ファッションEC販売、スタイリング、ファッションコーディネートのサービスを運営しているUNCLACK株式会社の三田村妙子社長にお話を伺いました。
起業する前のお話から創業時のお話、ファッションEC事業を軌道に乗せるまでの苦労を語っていただきました。
GMOメイクショップでの経験が起業のきっかけ
-創業のきっかけは何でしたか?
三田村社長:いま自分の会社でファッションを軸にした事業を手がけ、ECを運営していて、かれこれ15年くらいECの業界に携わっています。
学生時代にECのアルバイトを始めたのがきっかけで、この業界に興味を持ちました。当時は楽天、ビッダーズと並んでキュリオシティという日本国内では老舗のECモールがありまして、そちらのECモールの出店を斡旋する営業の仕事をしていたのです。
私はその後大学を中退しているのですが、仕事が面白くなり、その後もずっとECの仕事を行っていました。あるとき、GMOグループ代表の熊谷さんの書籍で、GMOのことに興味を持ち、この会社で働きたいと思い、面接を受けにいったのですが、当時の面接官が私にぴったりな会社があるとして紹介されたのが、GMOメイクショップでした。

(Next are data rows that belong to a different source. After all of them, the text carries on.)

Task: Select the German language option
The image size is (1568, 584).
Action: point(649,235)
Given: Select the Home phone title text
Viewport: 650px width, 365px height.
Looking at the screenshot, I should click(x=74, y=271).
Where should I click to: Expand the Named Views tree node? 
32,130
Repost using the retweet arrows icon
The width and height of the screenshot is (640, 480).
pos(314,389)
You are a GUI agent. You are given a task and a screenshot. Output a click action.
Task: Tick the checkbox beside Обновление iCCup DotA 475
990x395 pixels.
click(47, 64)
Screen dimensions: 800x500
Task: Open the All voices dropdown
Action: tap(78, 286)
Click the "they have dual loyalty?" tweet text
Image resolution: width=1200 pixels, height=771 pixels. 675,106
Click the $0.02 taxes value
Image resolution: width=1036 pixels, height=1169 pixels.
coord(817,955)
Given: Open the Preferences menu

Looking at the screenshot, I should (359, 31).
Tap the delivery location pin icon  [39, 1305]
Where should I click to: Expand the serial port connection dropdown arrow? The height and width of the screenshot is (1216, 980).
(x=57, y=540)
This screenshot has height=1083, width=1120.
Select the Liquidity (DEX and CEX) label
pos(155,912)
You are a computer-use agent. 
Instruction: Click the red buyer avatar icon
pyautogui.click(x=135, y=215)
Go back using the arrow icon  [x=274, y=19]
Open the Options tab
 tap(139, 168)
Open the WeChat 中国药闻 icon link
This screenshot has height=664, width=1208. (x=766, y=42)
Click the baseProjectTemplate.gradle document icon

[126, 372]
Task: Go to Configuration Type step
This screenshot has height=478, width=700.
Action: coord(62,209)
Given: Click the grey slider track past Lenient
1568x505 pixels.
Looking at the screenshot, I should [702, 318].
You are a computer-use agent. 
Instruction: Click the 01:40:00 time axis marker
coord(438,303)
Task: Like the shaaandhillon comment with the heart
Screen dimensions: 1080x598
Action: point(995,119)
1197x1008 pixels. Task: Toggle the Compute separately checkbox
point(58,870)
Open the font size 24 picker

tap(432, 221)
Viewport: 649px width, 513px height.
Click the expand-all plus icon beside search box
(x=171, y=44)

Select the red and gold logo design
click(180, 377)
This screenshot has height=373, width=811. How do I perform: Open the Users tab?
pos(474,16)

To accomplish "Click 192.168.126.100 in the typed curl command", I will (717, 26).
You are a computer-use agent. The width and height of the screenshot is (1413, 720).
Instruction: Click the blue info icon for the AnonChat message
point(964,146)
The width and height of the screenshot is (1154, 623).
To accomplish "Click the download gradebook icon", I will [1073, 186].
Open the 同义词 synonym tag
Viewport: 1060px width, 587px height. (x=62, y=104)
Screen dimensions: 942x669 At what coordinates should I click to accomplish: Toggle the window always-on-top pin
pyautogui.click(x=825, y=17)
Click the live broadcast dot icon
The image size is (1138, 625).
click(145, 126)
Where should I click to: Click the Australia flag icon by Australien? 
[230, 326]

-それで、GMOメイクショップに入社してキャリアを積んでいったのですね。
三田村社長:はい。その当時、グループ参画直前で場所も渋谷のセルリアンタワーではなく、秋葉原のマンションの一室でした。会社の立ち上げに関われたことは非常に自分にとってプラスになったと思います。そして、1年後にセルリアンタワーに場所を移してGMOメイクショップの成長とともに、私も計9年間ずっとEC業界で働いてきました。
-なるほど、何か起業のきっかけはあったのですか。
三田村社長:そうですね。GMOメイクショップが100名くらいの体制になって、成長も著しく好調だったのですが、会社で培ったマーケティングやPRの経験を、今度は自分の力でもっと試してみたいと思うようになりました。そうした話を社長に相談したところ、やってみるべきだと後押ししてくださり、UNCLACK株式会社の立ち上げを決心しました。
ファッションECの事業にこだわる理由
-UNCLACKでは立ち上げ当初、どのような事業を展開していたのですか?
三田村社長:GMOメイクショップでの経験を生かして、最初はEC業界を中心とした広報の仕事を考えていました。ただ、どうしてもやりたいことがあり、それがファッションの仕事でした。会社員時代のころから、ファッションが大好きで、オフィスに着ていく服もワンピースをわざわざ海外のサイトで購入していました。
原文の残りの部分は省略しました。